Centurion: Mark's Gospel as a Thriller (3 page)

"Good afternoon, Mr. Larsen," she says tenderly as I sit. "May I call you 'Deacon'?"

Dr. Stone can call me anything she wants, as long as I get out of here without handcuffs around my wrists. I nod.

"Excellent," she says. Her voice is high and polished, as if she has attended a finishing school where they teach women to speak in properly aristocratic
tones. She has the classic English accent of the elite. "My name is Dr. Stone. I'm your assigned supervisor."

"I was told to report here every Monday at noon," I say, wanting to dismiss with formalities.

Dr. Stone closes a large file on her desk. My name, Deacon Larsen, is printed in bold black letters on its cover.

"Yes," she replies. "That's quite right. It's vital that you not miss a single meeting with me. One absence and your travel privileges could be revoked. Permanently," she adds, elongating each syllable until the word becomes impossibly long. "Which means you wouldn't be able to travel back West to finish your schooling."

"That would be awful," I say, hearing how hallow and facetious my voice sounds compared to hers. Sweat gathers beneath my arms. These are nervous sweats that always accompany my lies. I desperately wish to be a convincing liar, but I don't have the genetic makeup for it. The truth sits like a weight on my tongue, begging to be dropped off on a set of ears.

As I sit here, trying to lie, my brain silently screams the truth.
I'm never traveling west. If I make it out of Oxford—and that's a major if—I'll head north, marching with an army straight toward the heart of the Kingdom. And that's where I'll die.

Dr. Stone laughs. "Yes, I'm sure the prospect of living in dumpy old Oxford isn't all that appealing to an ambitious lad like yourself. The West has much more to offer." Dr. Stone leans back in her chair to signal our conversation will now be casual and friendly, just an old chat between two trusted friends. She smiles. "Your file says you wish to train as a physician. Is this accurate?"

"That's right."

"What sparked your interest in medicine?"

"I don't know."

"And you still plan to become a physician?"

I shrug. "Of course."

"You're not worried about taking a full year off from your studies? And how that might affect your chances of admission to medical school?"

"I'm pretty good at school," I mumble. "I'll be all right."

"Are you always this rude in the presence of authority? Or is it just women you detest?"

"No," I say, sitting up straight in my chair.

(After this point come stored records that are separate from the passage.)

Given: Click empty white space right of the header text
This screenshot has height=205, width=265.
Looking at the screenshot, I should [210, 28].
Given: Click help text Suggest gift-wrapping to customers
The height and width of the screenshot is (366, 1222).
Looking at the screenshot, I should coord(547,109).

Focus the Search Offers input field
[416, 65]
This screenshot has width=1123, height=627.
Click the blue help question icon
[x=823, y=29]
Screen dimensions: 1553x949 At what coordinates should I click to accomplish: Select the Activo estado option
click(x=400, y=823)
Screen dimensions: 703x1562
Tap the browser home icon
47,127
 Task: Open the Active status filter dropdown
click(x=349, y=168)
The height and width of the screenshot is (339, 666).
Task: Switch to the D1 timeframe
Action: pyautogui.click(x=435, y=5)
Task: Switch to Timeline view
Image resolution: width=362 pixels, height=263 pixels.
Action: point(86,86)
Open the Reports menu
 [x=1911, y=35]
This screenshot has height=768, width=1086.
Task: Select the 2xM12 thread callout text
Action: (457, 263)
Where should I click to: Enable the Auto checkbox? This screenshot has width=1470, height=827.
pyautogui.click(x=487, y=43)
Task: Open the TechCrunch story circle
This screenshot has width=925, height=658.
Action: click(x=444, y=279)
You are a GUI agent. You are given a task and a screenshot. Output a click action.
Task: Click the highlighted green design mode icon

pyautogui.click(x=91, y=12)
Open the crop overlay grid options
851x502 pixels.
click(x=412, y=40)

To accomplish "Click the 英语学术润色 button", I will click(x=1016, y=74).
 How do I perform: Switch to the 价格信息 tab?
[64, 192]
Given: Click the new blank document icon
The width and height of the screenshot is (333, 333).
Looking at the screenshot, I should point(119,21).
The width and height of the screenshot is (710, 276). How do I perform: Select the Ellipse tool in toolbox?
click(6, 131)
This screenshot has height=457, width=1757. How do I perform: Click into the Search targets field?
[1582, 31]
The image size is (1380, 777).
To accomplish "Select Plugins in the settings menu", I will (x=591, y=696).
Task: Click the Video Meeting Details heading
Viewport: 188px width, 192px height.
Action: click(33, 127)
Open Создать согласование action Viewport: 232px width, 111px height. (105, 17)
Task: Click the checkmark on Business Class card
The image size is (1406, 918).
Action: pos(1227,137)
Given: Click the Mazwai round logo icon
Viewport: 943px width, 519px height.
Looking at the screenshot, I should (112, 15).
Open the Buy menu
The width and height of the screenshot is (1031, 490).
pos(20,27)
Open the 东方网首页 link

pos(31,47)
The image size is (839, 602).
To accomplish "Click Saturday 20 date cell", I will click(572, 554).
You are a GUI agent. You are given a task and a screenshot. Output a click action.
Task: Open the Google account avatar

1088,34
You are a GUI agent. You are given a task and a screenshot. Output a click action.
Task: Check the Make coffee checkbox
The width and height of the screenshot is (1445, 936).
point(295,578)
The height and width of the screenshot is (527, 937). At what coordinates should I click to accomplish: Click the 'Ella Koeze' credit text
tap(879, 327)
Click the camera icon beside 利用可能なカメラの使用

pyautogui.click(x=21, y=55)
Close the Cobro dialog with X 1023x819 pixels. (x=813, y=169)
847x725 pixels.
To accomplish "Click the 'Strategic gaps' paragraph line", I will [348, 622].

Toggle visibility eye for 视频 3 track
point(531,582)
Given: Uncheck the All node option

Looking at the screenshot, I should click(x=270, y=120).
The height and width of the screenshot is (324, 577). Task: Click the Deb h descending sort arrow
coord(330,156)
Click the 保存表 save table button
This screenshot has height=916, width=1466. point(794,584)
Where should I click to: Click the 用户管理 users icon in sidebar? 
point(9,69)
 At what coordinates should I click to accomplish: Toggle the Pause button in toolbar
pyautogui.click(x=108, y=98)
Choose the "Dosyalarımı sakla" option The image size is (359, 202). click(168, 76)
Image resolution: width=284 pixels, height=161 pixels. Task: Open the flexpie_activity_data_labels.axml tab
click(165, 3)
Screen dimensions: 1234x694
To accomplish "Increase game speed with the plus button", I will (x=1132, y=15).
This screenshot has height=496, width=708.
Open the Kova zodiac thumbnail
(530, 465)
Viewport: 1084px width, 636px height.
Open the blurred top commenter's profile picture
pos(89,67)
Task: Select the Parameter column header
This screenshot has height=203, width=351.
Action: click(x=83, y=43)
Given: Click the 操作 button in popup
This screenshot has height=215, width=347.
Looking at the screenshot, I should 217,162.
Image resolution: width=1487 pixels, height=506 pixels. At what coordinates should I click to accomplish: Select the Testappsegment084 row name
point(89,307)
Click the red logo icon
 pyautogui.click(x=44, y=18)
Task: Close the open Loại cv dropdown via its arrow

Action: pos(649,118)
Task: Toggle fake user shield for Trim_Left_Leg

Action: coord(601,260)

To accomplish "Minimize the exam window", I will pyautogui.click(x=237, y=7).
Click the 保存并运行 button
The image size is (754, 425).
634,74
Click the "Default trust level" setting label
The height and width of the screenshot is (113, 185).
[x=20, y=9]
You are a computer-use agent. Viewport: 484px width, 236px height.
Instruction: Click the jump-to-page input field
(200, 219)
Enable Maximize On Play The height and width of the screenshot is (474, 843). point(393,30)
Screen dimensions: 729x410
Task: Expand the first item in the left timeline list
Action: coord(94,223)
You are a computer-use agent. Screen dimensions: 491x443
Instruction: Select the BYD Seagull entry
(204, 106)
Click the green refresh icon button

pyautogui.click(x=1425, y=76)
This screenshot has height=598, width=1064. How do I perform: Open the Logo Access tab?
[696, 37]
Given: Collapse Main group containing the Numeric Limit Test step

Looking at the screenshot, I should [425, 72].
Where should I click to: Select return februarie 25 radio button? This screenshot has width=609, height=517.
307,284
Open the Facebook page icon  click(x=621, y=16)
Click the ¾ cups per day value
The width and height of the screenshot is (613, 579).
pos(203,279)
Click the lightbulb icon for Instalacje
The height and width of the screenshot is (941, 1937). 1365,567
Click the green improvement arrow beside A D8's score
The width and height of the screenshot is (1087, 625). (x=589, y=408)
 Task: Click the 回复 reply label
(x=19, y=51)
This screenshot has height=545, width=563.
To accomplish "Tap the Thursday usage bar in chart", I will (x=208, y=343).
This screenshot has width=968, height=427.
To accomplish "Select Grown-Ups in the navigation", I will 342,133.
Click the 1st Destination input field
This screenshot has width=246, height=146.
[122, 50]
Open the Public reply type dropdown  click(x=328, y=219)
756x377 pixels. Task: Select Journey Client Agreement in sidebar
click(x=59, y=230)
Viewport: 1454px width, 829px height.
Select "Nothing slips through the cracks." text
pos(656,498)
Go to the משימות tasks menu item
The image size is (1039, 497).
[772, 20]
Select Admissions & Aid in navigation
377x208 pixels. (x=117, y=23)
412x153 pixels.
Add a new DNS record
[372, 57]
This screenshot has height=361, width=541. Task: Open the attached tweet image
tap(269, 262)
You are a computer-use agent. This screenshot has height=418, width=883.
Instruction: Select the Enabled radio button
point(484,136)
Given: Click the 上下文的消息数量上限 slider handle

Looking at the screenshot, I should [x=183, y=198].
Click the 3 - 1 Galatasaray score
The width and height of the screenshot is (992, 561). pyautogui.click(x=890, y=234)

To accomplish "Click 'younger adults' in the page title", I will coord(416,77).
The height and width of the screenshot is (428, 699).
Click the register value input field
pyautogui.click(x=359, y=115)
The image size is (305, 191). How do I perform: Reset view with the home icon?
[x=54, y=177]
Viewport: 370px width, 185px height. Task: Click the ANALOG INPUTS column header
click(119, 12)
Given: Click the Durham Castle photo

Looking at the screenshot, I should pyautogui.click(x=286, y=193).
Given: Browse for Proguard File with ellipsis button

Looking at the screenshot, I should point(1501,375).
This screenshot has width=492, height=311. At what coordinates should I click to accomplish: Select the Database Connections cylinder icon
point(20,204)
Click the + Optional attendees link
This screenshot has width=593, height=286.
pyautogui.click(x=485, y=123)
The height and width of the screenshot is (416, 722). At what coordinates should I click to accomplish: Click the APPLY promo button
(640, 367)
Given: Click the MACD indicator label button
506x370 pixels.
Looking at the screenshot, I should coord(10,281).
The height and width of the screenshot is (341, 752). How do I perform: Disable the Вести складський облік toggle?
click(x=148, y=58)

A dry grin spreads across Dr. Stone's face. "Do you have a girlfriend back on the coast? Some little tart you fancy?"

I shake my head.

"If you did," she says, "you probably wouldn't tell me, would you?"

"I'm sorry...I don't know what that has to do with my reporting here. Just tell me what I need to do, please."

Dr. Stone grins again, leans forward, and rests her elbows on her mahogany desk. Her grin vanishes. "You don't like me," she says. "I understand that. I'm English and you're American. On top of that, your parents perished in the camps. You probably hate every snotty English face you see. It wouldn't surprise me if you were imagining a scene in which I meet a violent death. Am I right? Hmm? Are you, young Deacon, wondering what it'd feel like to wrap your hands around my neck and squeeze the life out of my body? To squeeze my beautiful body until my limbs stop flailing and my chest heaves one last desperate time before my eyes roll to the back of my head?"

I start to speak, to stop this crazy woman from talking, but I feel like I've been kicked in the gut by the hoof of a horse. I inhale, but no air fills my lungs. My head pounds as if someone has taken a mallet to it.
How did she read me so fast? What have I done to give myself away?
Then it hits me.
Miles...the cab driver. He's a spy. I'll kill him.

I shake my head furiously. "I don't know what you're talking about, ma'am." My voice sounds even cheaper than before, the words evaporating the second they leave my tongue. I can see it in her eyes; she knows I'm lying. "I would never—"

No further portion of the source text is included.